If you're going to go appropriating other people's property and sticking it to
the man, at least go the whole hog. This is how we roll down where I live:

<http://www.lewesroadcommunitygarden.org/>

<http://www.lewesroadcommunitygarden.org/gallery.htm>

The Man won out in the end unfortunately. It was brilliant while it lasted
though.

------
futuremint
#1 question: What kinds of seeds are in there?

Other questions: are the plants an invasive species? will they crowd out other
plants? I imagine if they can be thrown "anywhere" they don't need much
water/soil to survive. Like most of the weeds growing around my backyard.

------
ajays
Here's the link to the vending machine: <http://greenaid.co/pages/Greenaid-
Vending-.html>

Their prices are $15/lb of seedbombs. I don't know how much each weighs, but:
if it has clay, soil, etc. then it can't be light. I'm guessing about 10
bombs/lb.

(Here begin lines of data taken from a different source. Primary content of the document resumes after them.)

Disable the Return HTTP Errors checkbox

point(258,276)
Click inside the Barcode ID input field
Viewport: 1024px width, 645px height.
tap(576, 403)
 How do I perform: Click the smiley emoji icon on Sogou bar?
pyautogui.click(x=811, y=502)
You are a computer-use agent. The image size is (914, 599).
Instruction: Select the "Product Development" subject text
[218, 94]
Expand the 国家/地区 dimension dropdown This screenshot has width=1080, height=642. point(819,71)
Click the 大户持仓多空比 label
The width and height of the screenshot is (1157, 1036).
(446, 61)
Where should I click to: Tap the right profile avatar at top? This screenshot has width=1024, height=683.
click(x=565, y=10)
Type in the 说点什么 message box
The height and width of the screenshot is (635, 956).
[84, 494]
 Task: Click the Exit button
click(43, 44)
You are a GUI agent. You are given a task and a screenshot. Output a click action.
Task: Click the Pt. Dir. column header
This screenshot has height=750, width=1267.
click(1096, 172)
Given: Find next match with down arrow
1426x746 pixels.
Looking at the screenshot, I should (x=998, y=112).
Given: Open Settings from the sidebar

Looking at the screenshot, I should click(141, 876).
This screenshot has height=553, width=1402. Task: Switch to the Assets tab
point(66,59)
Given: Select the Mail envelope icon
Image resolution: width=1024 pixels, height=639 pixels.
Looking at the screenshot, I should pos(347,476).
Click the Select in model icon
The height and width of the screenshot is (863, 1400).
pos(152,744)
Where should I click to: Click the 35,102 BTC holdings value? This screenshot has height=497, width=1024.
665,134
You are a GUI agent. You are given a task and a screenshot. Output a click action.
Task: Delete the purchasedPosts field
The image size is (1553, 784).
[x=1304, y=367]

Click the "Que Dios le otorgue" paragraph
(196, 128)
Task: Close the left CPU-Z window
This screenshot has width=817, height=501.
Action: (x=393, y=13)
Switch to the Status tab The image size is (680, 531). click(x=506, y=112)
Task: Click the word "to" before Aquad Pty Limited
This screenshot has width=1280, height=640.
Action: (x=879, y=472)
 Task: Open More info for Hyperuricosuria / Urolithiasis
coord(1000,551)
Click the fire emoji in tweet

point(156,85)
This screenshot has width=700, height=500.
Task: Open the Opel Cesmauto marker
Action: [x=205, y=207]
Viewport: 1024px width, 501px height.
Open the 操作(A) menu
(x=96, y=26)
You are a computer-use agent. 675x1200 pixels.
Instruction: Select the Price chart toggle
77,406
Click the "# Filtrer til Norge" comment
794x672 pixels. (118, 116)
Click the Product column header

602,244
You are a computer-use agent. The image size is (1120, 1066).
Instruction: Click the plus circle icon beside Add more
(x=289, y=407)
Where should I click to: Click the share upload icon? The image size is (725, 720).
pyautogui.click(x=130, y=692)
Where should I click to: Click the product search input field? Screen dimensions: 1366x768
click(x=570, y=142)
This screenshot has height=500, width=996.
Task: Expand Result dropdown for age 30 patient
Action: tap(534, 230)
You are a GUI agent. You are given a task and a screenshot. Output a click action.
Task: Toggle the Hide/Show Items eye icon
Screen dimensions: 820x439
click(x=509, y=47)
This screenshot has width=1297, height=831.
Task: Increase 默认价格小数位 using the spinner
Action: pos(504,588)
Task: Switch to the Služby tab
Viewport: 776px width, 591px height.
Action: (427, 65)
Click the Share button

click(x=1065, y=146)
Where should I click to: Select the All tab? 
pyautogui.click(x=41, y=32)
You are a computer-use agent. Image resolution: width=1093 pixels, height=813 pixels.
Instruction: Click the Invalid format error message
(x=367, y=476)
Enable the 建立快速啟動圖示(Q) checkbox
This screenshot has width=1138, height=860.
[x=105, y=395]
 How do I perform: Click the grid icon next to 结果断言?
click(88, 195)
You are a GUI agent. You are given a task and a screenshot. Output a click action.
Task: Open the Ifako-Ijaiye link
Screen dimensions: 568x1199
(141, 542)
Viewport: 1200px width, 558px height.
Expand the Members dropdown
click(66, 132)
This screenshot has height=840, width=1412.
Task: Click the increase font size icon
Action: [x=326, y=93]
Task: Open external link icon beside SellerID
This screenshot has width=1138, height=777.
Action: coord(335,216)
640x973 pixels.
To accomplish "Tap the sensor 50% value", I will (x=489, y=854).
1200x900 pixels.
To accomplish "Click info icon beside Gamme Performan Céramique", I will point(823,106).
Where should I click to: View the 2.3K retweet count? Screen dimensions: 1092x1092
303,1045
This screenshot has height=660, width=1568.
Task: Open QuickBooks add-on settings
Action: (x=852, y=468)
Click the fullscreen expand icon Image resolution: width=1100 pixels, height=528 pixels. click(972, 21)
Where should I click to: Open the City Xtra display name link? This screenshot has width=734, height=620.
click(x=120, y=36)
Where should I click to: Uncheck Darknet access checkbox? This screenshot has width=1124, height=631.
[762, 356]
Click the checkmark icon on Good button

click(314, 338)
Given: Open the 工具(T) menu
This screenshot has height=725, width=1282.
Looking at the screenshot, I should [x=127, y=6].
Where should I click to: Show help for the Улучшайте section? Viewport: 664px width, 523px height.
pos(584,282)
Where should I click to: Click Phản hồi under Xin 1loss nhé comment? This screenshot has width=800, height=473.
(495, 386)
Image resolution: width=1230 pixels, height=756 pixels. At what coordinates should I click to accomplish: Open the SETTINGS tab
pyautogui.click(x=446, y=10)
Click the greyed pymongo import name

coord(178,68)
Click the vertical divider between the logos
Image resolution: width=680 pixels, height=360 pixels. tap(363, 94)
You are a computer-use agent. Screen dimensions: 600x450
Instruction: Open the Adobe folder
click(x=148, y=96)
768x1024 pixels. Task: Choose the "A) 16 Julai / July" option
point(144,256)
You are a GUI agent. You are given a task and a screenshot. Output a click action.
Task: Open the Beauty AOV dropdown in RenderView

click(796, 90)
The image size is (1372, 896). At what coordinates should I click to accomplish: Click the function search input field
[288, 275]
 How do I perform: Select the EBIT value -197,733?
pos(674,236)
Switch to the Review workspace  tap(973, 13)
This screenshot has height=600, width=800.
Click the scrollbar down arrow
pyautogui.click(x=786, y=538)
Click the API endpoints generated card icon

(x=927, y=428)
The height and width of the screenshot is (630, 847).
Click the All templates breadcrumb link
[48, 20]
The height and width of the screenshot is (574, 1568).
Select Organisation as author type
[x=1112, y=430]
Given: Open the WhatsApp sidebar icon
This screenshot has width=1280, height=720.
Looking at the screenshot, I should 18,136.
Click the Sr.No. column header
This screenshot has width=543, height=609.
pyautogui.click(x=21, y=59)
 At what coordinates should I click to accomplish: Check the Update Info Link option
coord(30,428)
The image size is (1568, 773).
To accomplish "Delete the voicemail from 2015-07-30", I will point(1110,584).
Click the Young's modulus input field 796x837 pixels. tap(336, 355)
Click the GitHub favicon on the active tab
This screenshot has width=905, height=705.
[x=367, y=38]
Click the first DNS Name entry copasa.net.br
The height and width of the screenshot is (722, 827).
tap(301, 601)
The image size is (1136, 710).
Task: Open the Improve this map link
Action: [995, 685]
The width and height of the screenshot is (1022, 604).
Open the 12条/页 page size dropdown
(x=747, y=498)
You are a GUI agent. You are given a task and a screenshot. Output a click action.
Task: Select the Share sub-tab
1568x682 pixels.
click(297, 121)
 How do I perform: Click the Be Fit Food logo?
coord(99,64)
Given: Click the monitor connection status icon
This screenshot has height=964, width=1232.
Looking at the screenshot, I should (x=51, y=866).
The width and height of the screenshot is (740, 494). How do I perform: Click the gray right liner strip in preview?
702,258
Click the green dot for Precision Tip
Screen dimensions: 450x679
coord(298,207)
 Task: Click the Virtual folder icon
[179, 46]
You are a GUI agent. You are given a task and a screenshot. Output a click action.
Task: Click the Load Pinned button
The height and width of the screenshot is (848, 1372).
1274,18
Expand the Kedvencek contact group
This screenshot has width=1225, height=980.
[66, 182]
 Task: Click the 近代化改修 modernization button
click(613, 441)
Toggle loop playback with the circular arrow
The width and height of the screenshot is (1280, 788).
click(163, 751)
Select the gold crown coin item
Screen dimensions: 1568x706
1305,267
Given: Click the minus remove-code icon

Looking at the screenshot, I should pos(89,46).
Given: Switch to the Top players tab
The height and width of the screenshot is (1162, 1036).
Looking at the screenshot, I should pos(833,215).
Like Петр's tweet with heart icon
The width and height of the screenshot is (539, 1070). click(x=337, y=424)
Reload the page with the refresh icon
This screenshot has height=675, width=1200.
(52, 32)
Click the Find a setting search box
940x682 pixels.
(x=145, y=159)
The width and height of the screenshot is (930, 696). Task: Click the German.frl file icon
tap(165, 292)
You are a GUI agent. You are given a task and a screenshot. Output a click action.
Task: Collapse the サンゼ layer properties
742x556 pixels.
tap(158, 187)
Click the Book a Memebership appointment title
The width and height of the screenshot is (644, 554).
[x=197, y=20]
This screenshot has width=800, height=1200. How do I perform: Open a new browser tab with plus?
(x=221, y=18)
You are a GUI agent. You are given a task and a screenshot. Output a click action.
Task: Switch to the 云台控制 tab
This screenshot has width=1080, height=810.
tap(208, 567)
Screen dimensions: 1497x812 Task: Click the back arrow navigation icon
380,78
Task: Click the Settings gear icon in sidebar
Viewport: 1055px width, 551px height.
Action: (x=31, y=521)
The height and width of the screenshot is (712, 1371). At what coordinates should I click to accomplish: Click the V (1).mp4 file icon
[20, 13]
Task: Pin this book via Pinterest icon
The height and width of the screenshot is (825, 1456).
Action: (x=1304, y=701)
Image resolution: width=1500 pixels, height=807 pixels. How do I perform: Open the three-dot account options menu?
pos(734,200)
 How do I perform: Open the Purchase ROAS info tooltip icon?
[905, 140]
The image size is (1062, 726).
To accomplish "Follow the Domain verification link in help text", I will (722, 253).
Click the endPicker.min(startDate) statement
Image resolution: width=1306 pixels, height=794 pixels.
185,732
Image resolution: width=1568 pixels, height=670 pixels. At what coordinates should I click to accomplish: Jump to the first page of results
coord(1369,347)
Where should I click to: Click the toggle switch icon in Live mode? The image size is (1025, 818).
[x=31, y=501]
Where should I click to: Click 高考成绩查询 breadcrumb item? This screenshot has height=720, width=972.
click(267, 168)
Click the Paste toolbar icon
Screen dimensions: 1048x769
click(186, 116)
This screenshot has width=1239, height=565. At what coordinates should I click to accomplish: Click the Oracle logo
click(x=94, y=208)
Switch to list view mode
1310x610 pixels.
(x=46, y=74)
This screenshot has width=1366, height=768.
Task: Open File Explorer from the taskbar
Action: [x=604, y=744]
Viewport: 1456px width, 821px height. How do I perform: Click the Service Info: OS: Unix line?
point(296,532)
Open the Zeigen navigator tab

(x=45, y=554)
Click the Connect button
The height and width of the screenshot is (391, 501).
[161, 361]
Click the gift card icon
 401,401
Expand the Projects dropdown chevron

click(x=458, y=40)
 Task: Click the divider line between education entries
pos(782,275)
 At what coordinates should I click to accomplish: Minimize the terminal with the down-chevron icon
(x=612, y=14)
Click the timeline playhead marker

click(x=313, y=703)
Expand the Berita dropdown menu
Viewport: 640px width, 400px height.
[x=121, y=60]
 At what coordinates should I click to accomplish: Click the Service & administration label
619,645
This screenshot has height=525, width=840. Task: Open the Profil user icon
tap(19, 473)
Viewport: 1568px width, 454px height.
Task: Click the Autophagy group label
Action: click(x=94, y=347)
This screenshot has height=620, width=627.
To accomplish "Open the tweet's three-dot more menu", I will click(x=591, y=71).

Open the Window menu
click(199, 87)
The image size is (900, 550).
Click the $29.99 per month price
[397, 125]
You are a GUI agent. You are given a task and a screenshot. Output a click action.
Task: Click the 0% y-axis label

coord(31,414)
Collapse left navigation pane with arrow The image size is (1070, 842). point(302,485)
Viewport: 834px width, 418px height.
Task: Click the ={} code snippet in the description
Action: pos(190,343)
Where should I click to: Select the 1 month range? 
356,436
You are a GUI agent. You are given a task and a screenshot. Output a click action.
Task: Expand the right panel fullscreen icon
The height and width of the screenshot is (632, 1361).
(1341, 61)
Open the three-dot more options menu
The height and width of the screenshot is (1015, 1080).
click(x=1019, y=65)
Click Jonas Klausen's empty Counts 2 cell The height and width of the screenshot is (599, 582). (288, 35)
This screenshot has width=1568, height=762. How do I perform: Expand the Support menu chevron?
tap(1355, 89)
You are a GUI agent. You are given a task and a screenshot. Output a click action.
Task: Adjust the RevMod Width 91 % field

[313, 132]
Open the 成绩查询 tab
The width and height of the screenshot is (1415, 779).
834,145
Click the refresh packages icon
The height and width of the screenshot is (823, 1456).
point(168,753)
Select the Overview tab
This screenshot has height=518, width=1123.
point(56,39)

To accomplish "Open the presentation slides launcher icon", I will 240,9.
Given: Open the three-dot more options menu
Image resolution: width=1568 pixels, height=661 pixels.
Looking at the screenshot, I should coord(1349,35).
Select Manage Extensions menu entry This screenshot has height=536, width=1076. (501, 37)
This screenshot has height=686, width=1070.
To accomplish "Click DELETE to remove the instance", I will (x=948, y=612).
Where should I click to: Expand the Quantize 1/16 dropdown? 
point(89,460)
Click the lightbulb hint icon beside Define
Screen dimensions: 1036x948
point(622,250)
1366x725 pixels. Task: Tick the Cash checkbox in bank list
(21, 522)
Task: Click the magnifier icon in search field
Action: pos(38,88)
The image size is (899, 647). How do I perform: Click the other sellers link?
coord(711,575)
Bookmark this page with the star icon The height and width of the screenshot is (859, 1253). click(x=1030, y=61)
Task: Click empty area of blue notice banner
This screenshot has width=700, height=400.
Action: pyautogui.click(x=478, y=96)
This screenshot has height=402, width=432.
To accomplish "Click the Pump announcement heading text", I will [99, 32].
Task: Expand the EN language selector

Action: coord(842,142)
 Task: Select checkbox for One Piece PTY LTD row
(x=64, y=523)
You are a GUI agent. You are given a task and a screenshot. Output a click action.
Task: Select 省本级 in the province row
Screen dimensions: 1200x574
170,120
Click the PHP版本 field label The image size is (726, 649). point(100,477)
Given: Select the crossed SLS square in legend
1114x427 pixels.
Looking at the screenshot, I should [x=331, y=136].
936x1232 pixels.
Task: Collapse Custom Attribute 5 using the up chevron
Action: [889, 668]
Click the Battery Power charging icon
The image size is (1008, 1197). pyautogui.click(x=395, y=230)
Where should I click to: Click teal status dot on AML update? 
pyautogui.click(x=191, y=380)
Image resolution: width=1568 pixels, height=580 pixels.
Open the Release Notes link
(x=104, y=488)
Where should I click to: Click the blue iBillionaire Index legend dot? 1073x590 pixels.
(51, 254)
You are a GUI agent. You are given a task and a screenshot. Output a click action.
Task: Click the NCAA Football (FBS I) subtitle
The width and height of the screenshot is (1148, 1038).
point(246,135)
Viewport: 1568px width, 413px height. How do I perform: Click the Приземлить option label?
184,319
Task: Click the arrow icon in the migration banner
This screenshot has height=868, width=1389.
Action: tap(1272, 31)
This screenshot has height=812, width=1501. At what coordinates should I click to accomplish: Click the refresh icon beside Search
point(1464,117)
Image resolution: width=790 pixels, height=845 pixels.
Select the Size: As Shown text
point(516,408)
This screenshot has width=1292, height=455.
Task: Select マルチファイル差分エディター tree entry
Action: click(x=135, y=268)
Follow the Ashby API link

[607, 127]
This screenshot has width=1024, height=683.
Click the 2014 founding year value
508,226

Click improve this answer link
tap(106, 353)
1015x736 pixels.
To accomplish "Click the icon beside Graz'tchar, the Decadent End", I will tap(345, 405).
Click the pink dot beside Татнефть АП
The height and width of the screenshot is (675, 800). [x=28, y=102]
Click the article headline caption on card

So I'm not sure how many people would pay $1.50 for a seedbomb with
questionable efficacy.

If the price was lower (by an order of mag), then this could have serious
potential.

------
Unseelie
The product is neat, but I'm having a horrendous time navigating their site,
trying to find, for instance, how much they cost vs how long they last vs the
price of the vending machine, which should be some sort of available thing...

Can't say whether I'm willing to buy one and put it up in my shop if I can't
run some numbers..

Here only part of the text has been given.